- Element and text position data
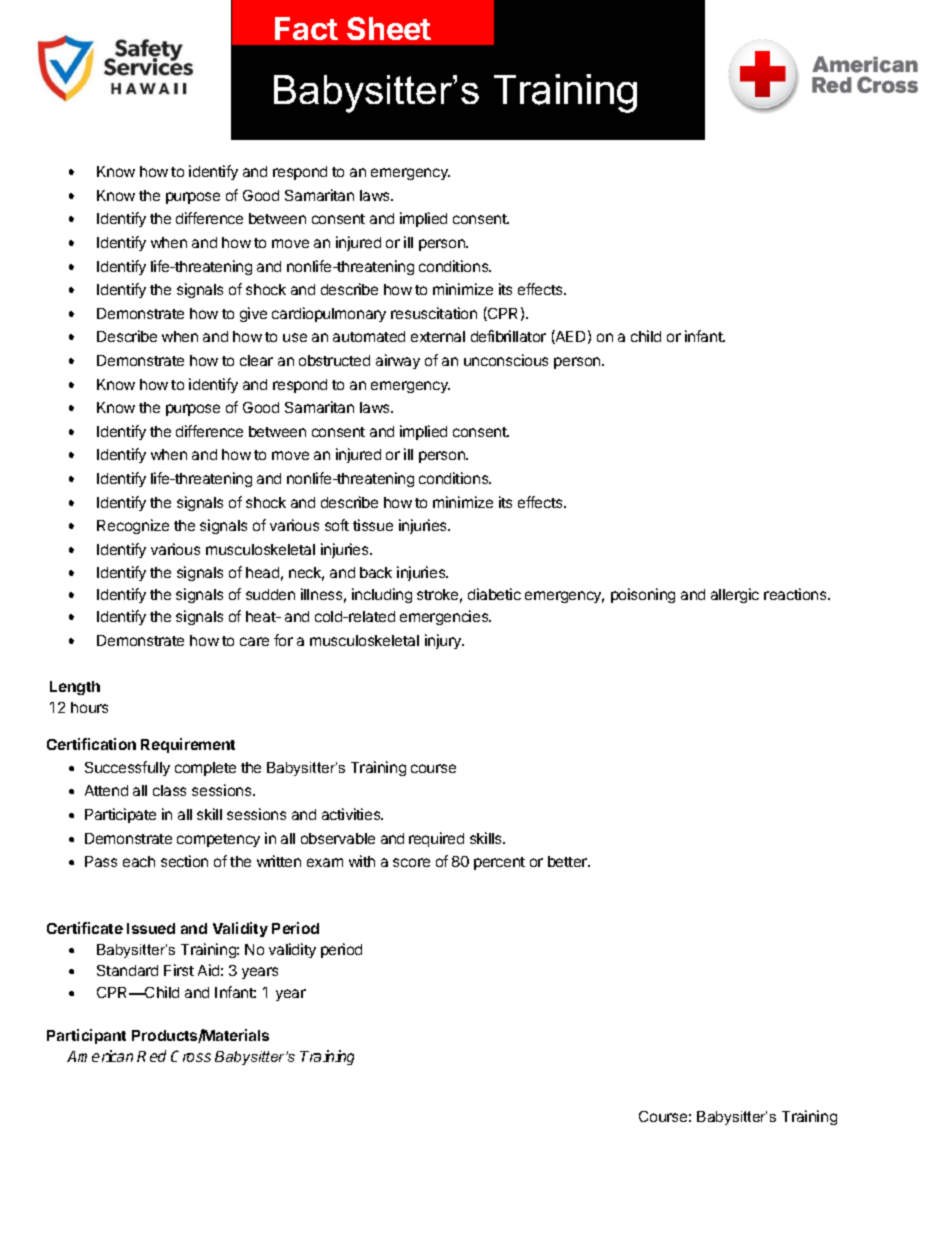 Image resolution: width=952 pixels, height=1233 pixels. I want to click on Sheet, so click(389, 28).
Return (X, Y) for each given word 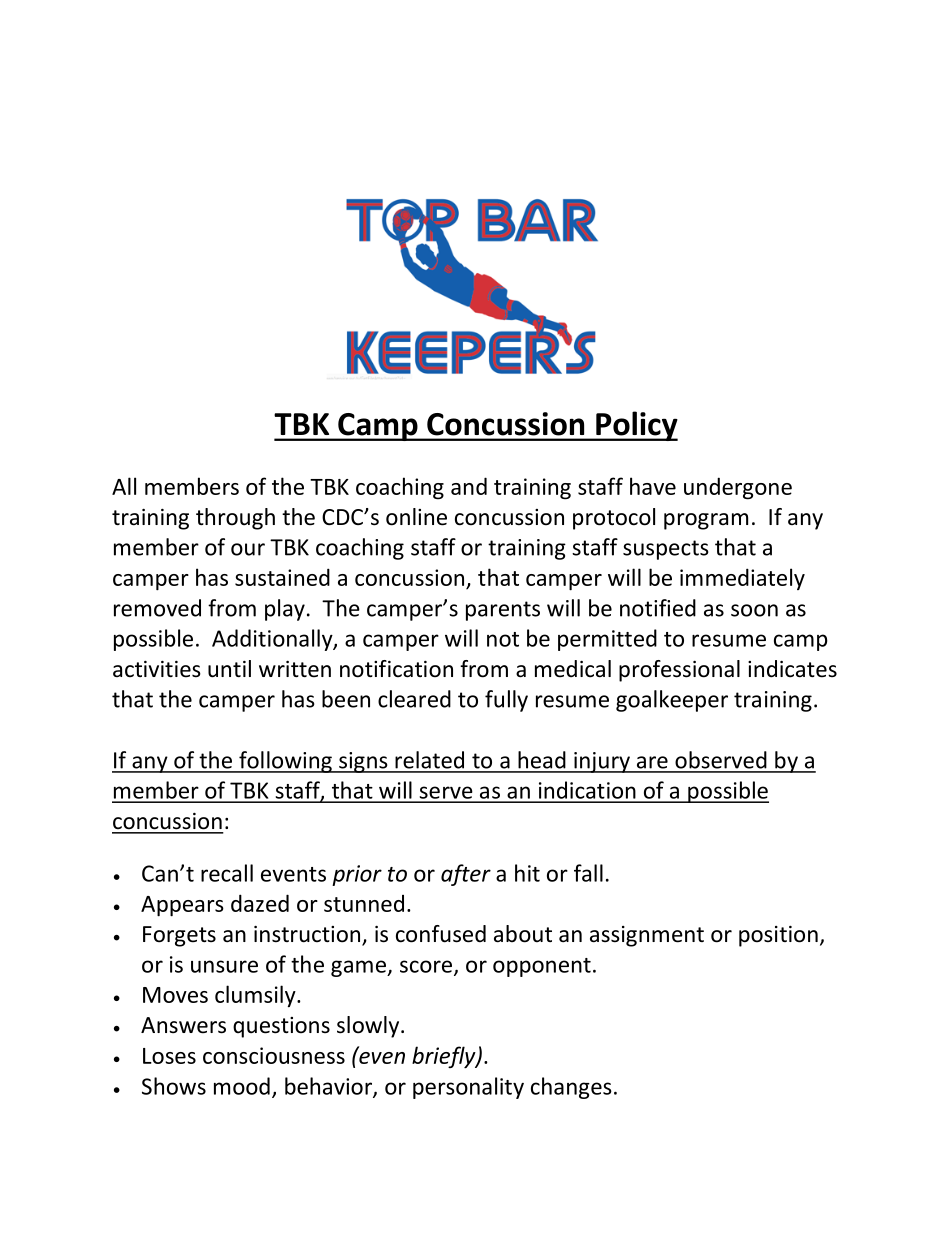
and (469, 486)
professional (679, 671)
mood (242, 1086)
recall (227, 873)
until (229, 669)
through (235, 519)
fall (588, 873)
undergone (738, 488)
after (466, 875)
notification (396, 669)
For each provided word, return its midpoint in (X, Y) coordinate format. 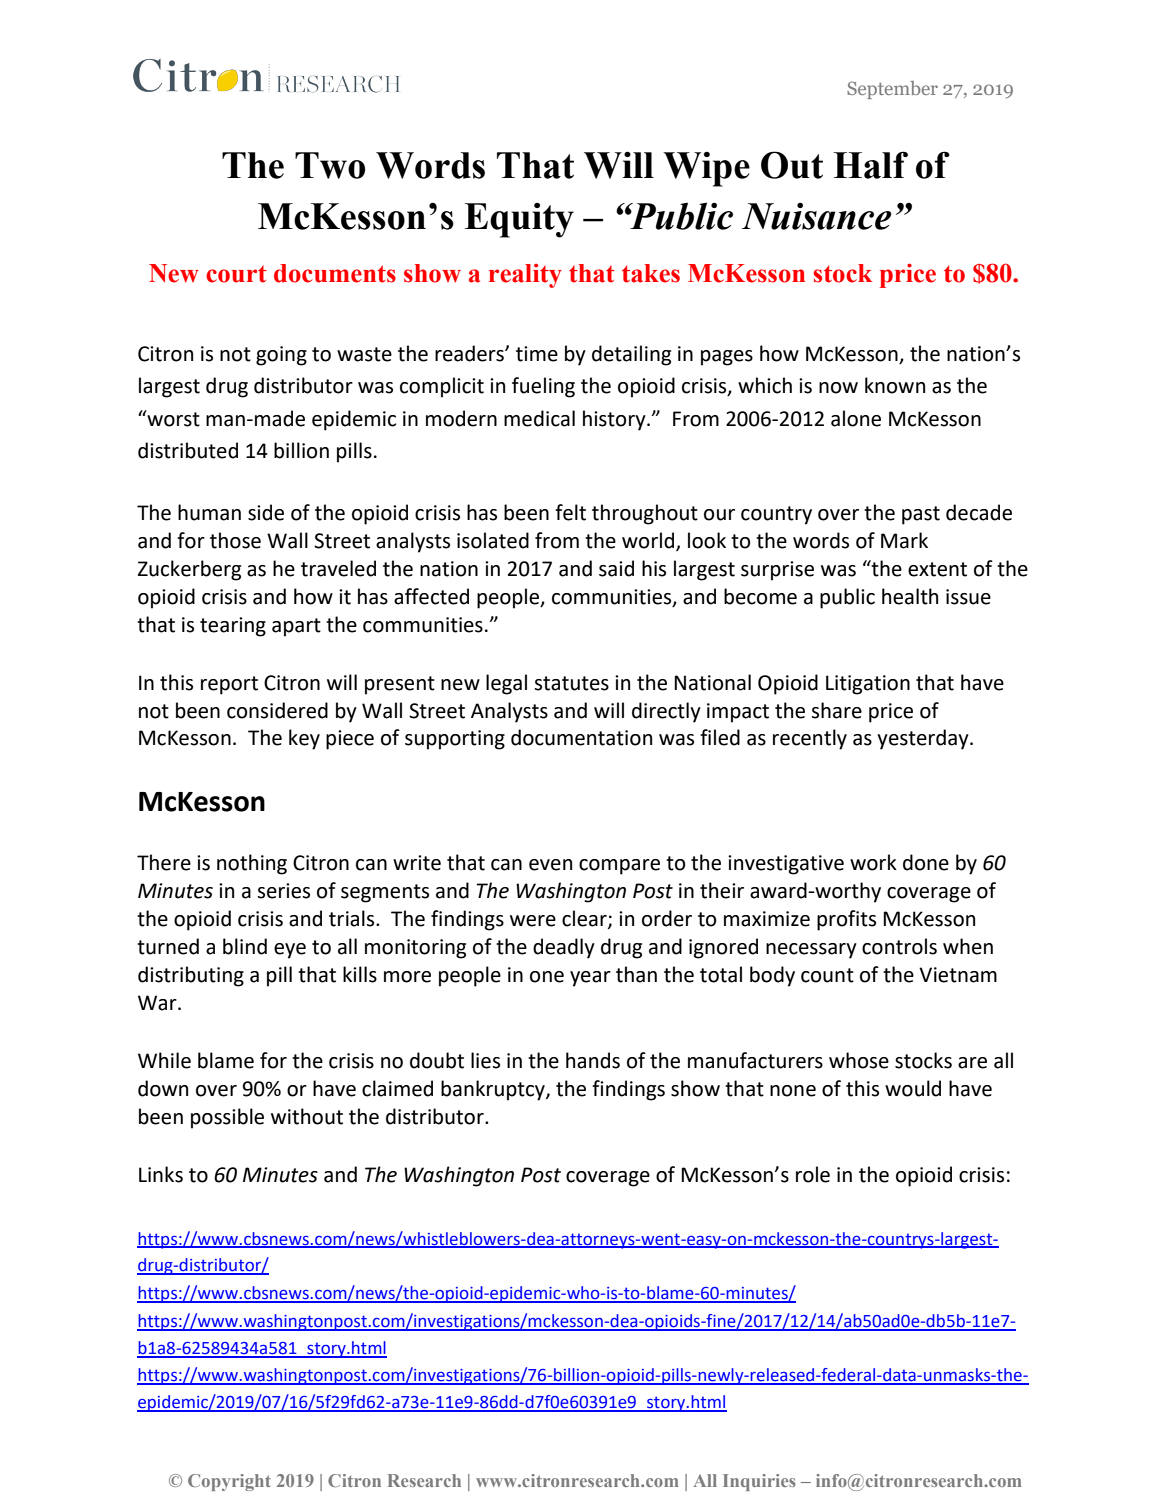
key (304, 739)
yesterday (924, 739)
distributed (188, 450)
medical (539, 418)
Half (871, 165)
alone (856, 418)
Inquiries (759, 1482)
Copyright (229, 1482)
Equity (519, 220)
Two (330, 165)
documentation (581, 737)
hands (593, 1060)
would (913, 1088)
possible (227, 1118)
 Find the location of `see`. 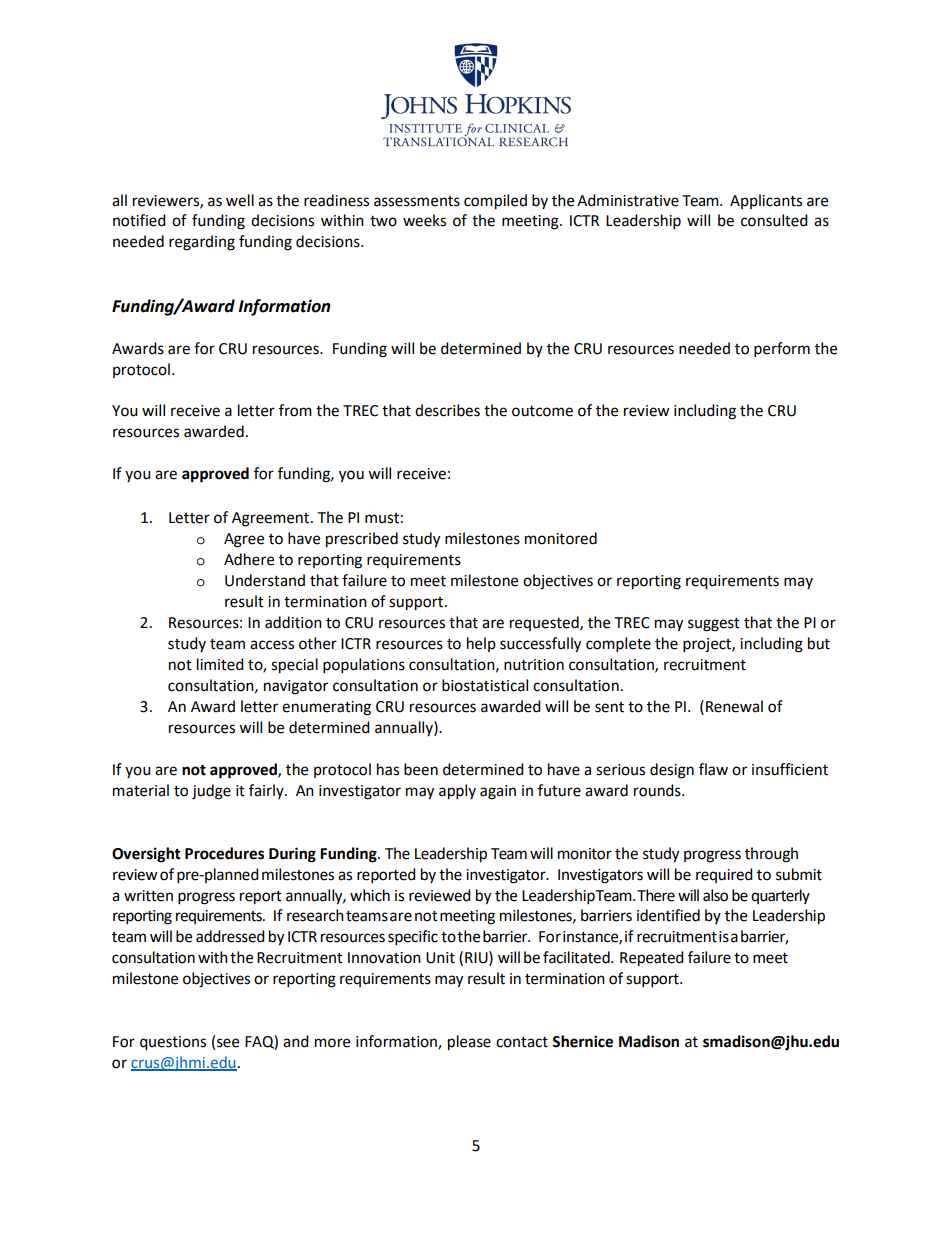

- Exercise
Can you reproduce all of the entries above word for word, leaving the pictures out?

- Full output
 Image resolution: width=952 pixels, height=1233 pixels. I want to click on Sheet, so click(389, 28).
Return (X, Y) for each given word 
and (469, 486)
professional (679, 671)
mood (242, 1086)
recall (227, 873)
until (229, 669)
through (235, 519)
fall (588, 873)
undergone (738, 488)
after (466, 875)
notification (396, 669)
For each provided word, return its midpoint in (X, Y) coordinate format. 
key (304, 739)
yesterday (924, 739)
distributed (188, 450)
medical (539, 418)
Half (871, 165)
alone (856, 418)
Inquiries (759, 1482)
Copyright (229, 1482)
Equity (519, 220)
Two (330, 165)
documentation (581, 737)
hands (593, 1060)
would (913, 1088)
possible (227, 1118)
 Find the location of `see`. 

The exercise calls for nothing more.